To check all variables of the current stack frame, run the var command.

(msdebug) var
(Catlass::Gemm::Kernel::ReduceAdd<Catlass::Arch::AtlasA2, float, __fp16, 8192> *__stack__) this = 0x00000000001cf838
(const AscendC::GlobalTensor<__fp16> &__stack__) dst = 0x00000000001cf930: {
  AscendC::BaseGlobalTensor<__fp16> = {
    address_ = 0x000012c0c0094000
    oriAddress_ = 0x000012c0c0094000
  }
  bufferSize_ = 1898896
  shapeInfo_ = {
    shapeDim = 'h'
    originalShapeDim = '\xf9'
    shape = {}
    originalShape = {}
    dataFormat = ND
  }
  cacheMode_ = CACHE_MODE_NORMAL
}
(const AscendC::GlobalTensor<float> &__stack__) src = 0x00000000001cf908: {
  AscendC::BaseGlobalTensor<float> = {
    address_ = 0x000012c041400000
    oriAddress_ = 0x000012c041400000
  }
  bufferSize_ = 1898904
  shapeInfo_ = {
    shapeDim = 'H'
    originalShapeDim = '\xf9'
    shape = {}
    originalShape = {}
    dataFormat = ND
  }
  cacheMode_ = CACHE_MODE_NORMAL
}
(uint64_t) elementCount = 131072
(uint32_t) splitkFactor = 2
(const uint32_t) ELE_PER_VECTOR_BLOCK = 64
(uint32_t) aivNum = 48
(uint32_t) aivId = 26
(uint64_t) taskPerAiv = 2752
(uint32_t) tileLen = 2752
(uint32_t) loops = 48
(uint32_t) loopIdx = 26
(msdebug)

Exiting Debugging

After debugging is complete, use the q command to exit msdebug.

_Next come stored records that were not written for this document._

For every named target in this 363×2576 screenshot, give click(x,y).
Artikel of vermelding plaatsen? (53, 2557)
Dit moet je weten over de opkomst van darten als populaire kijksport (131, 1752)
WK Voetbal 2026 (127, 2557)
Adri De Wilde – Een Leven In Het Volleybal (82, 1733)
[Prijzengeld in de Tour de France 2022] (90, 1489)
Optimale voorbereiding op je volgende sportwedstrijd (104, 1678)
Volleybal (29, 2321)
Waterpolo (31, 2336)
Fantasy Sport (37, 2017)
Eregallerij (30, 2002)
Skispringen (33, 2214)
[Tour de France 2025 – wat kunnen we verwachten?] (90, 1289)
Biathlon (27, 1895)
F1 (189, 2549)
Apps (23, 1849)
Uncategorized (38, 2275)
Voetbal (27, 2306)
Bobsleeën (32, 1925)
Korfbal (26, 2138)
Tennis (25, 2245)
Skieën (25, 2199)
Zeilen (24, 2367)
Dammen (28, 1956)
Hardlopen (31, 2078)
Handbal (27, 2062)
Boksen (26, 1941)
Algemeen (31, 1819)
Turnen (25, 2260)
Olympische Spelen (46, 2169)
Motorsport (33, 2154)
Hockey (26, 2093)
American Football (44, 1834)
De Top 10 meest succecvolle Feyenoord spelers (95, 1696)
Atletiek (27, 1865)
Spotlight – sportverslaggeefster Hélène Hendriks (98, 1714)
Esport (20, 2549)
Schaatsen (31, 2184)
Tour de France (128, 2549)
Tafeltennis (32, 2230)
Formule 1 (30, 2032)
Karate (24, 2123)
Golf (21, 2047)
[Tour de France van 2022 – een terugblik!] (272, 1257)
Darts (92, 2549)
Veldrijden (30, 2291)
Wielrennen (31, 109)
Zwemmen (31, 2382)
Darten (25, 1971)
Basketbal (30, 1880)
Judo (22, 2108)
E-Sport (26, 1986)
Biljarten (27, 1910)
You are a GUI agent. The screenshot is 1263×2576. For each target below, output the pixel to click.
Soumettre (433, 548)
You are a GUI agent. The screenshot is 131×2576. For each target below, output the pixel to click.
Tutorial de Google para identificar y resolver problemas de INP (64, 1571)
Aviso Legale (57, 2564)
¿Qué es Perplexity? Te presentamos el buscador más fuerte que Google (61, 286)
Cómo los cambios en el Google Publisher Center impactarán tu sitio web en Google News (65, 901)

If you force exit using Ctrl+C or other means, the msdebug process will not terminate and will continue running in the background. In this case, you can run ps -ef | grep msdebug to find the corresponding process PID, then run kill -9 PID to terminate the process. Multiple msdebug processes cannot be started simultaneously for debugging.

(msdebug) q
Quitting LLDB will kill one or more processes. Do you really want to proceed: [Y/n] y

Common Commands

Command Abbreviation Purpose Example
breakpoint filename:lineNo b Set a breakpoint. b add_custom.cpp:85
b my_function
run r Perform running again. r
continue c Resume running. c
print p Print variables. p zLocal
frame variable var Print all variables in the current frame. var
memory read x Read memory.
-m specifies the memory location. GM, UB, L0A, L0B, and L0C are supported.
-f specifies the byte conversion format.
-s specifies the number of bytes to be printed in each line.
-c specifies the number of lines to be printed.
x -m GM -f float16[] 1000 -c 2 -s 128
register read re r Read register values.
-a reads all register values.
\$REG_NAME reads the value of the register with the specified name.
register read -are r $PC
thread step-over next
n
Move to the next executable line of code in the same call stack. n
ascend info devices / Query device information. ascend info devices
ascend info cores / Query AI Core information for an operator. ascend info cores
ascend info tasks / Query task information for an operator. ascend info tasks
ascend info stream / Query stream information for an operator. ascend info stream
ascend info blocks / Query block information for an operator.
Optional parameter: -d/–details displays the code of all blocks at the current breakpoint.
ascend info blocks
ascend aic core / Switch the target cube core of the debugger. ascend aic 1
ascend aiv core / Switch the target vector core of the debugger. ascend aiv 5
target modules addkernel.o image addkernel.o Import operator debugging information when the PyTorch framework starts operators.
(Note: If this command is executed after the program has already been run with the run command,
an additional image load command is required to make the debugging information take effect.)
image addAddCustom_xxx.o
target modules load –f kernel.o –s address image load -f kernel.o -s address Make the imported debugging information take effect after the program has run. image load -f AddCustom_xxx.o -s 0

Appendix

Data Formats Supported by msDebug

Valid values are:
"default"
'B' or "boolean"
'b' or "binary"
'y' or "bytes"
'Y' or "bytes with ASCII"
'c' or "character"
'C' or "printable character"
'F' or "complex float"
's' or "c-string"
'd' or "decimal"
'E' or "enumeration"
'x' or "hex"
'X' or "uppercase hex"
'f' or "float"
"brain float16"
'o' or "octal"
'O' or "OSType"
'U' or "unicode16"
"unicode32"
'u' or "unsigned decimal"
'p' or "pointer"
"char[]"
"int8_t[]"
"uint8_t[]"
"int16_t[]"
"uint16_t[]"
"int32_t[]"
"uint32_t[]"
"int64_t[]"
"uint64_t[]"
"bfloat16[]"
"float16[]"
"float32[]"
"float64[]"
"uint128_t[]"
'I' or "complex integer"
'a' or "character array"
'A' or "address"
"hex float"
'i' or "instruction"
'v' or "void"
'u' or "unicode8"

Specifying NPUs for Debugging

Set the environment variable ASCEND_RT_VISIBLE_DEVICES to the ID of the NPU to be used. For example:

# Specify that the current process only uses the device with Device ID 2.
export ASCEND_RT_VISIBLE_DEVICES=2